Terry Pattar: Yeah, of course.

Kathryn Haahr-Escolano: Yeah. Does that make sense-

Terry Pattar: Yeah. You're right. Definitely.

Kathryn Haahr-Escolano: ...in terms of how you're going to-

Terry Pattar: Yeah. Definitely.

Kathryn Haahr-Escolano: Okay.

Terry Pattar: Yeah.

Kathryn Haahr-Escolano: Okay.

Terry Pattar: No, no. I think, yeah, for anyone coming into intelligence, I think this is one of the key things they have to learn is how to express that and make it understandable to an audience. I think it's been codified in a way in the standards that helps structure it so that everyone has that common understanding of, " Okay, when I see it written like this, this is this what it really means in terms of likelihood," et cetera. Yeah, it definitely is a useful aspect, I think, of the standards.

Kathryn Haahr-Escolano: Yes. If you are uncertain about how even to look at the rating scale and the analyst is not comfortable with the body of reporting here for various reasons, it's so unbalanced in terms of the reliability and the credibility of how to make sense of it. We probably don't have the time to get in the structure analytic techniques, but there are some simple structure analytic techniques that you can apply to each of the standards to help analysts tease out their thinking about each of these standards. For example, these uncertainties, what's going to force and again, I'm using the word force and now, let's think about what they know and what they don't know. One thing to do is to go back and do a qualitative information check. Let's be really rigorous and think about what it is that the sourciness telling us what it's not telling us and then if I'm walking myself and it's best to do this with one other individual or as a team is, you can't do it alone. The whole point, again, going back to teaming is that, if you're going in with your own biases, do you really think that you're going to be able to do a structured analytic technique against yourself?

Terry Pattar: Well, yeah. This is a really interesting area. We've talked about structured analytic techniques in a podcast before and it's one that comes up... that's a lot, I think, in the last decade since we started delivering training from Janes whether in open source intelligence or intelligence analysis more generally. Everyone has been keen to understand, okay, structured analytic techniques, how do we use them, how do we apply them. I think it's challenging in the sense that I think people almost get a bit too focused on individual techniques and trying to employ and use those individual techniques. What we've always been keen to emphasize is, actually, when you look at the principles that underlie them, it's the same across all the techniques and the things that you just don't identify there, actually, in terms of, " Okay, what information do I have? What is it telling me? What are my gaps? What assumptions are we having to make?" All of those kinds of things are coming across all of those techniques.

Kathryn Haahr-Escolano: Yes.

Terry Pattar: I think, as long as people think about it in those terms, as much as individual techniques do help in specific instances, actually, just having that thought process, I think, and especially, that culture within a team to review and go back over what they're looking at before they send out a product and build in that time to do it.
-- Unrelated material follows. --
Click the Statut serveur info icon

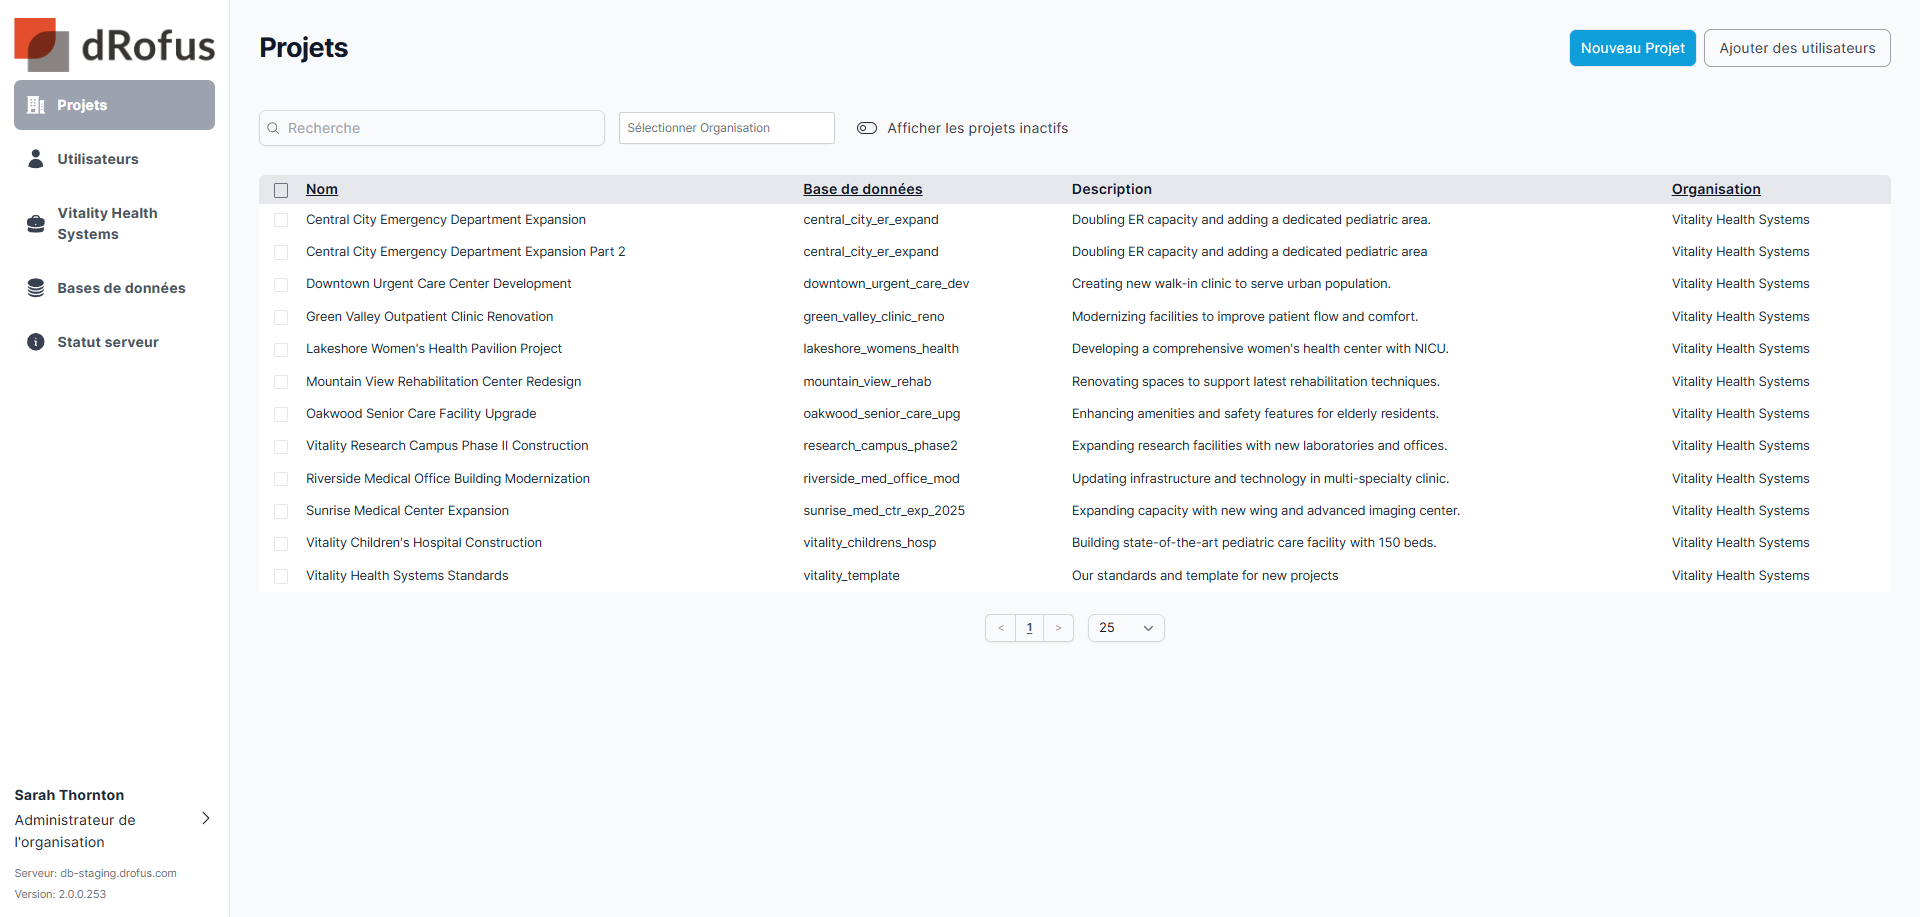tap(36, 342)
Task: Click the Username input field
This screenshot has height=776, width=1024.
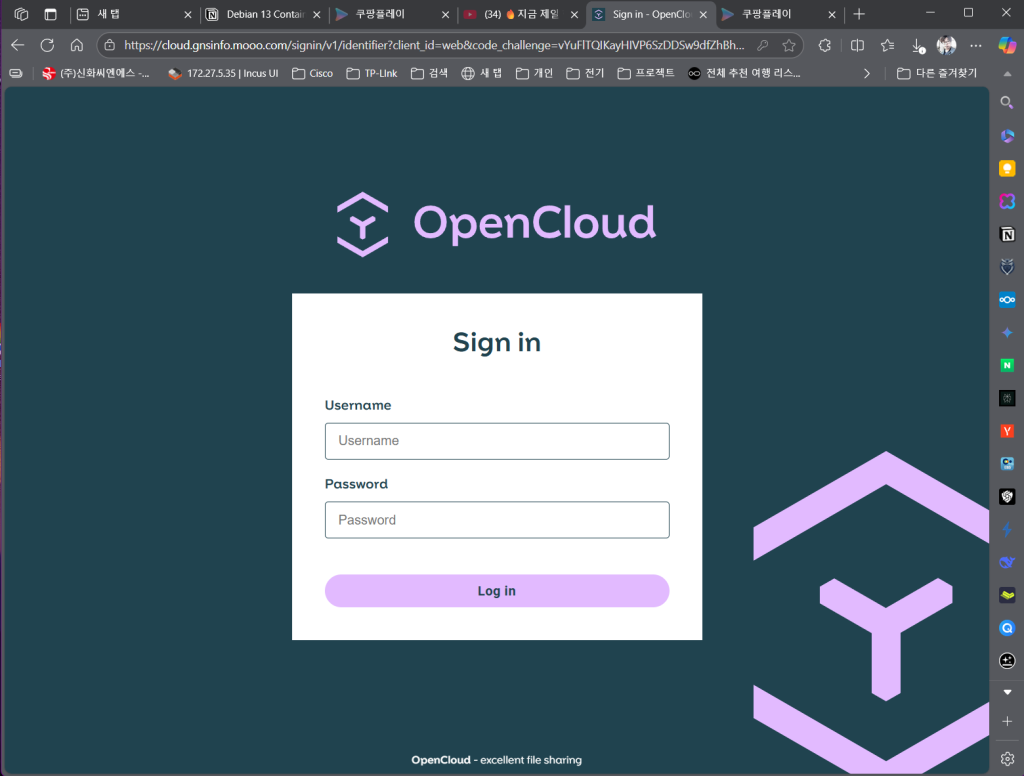Action: 497,441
That's really important. I think that's one of the key takeaways I tend to find whenever I'm teaching people about structured analytic techniques and that it's not necessarily about an individual technique. There's no silver bullet technique, I think. There's a lot to be learned from all of them, but the ones in particular that you found that have been particularly beneficial for specific tasks or activities that people have been undertaking with open source intelligence.

Kathryn Haahr-Escolano: Yes. Absolutely. Again, excellent point that there is no silver bullet and there is a tendency to want to pull from SAT play, if you will, of taking a cool sounding SAT and thinking, " Oh, I'm just going to fly it to this part of the life cycle."

Terry Pattar: Yeah, and then hoping it will give you an answer.

Kathryn Haahr-Escolano: Exactly. If anything is going to frustrate the analyst and it can misdirect as well.

Terry Pattar: Interesting.

Kathryn Haahr-Escolano: The simplest task for analystqqq is to start with an analytic checklist, which is based, literally, on this analytic architecture that we're talking about. Each analyst can have his or her own checklist, but I encourage any OSINT cell, if you will, that there should be this common analytic checklist to make sure that all analysts are operating from the same fundamentals, the same analytic principles and the critical thinking steps. Because otherwise, you don't have consistency and the final job of the other direct where you have two to three products that are inconsistent and something important that we haven't talked about is analytic lines. I'm curious, how often do you follow up with a client on a topic that they have asked you to report on a monthly basis, on a quarterly basis, but what we mean by the analytic line is, what have you reported on in the past and has anything changed with what you reported on in the past and if so, what does that mean for that analytic line. Imagine if you have an analyst who is struggling with, " Oh, I need to apply a SAt to, let's say, standard two," and it could misdirect them and shoot them down a rabbit hole where they lose sight of the fact that it's as simple as, " My analytic line changed from a month ago. I have no reporting that is either updating or it's refuting." It really comes as simple as that.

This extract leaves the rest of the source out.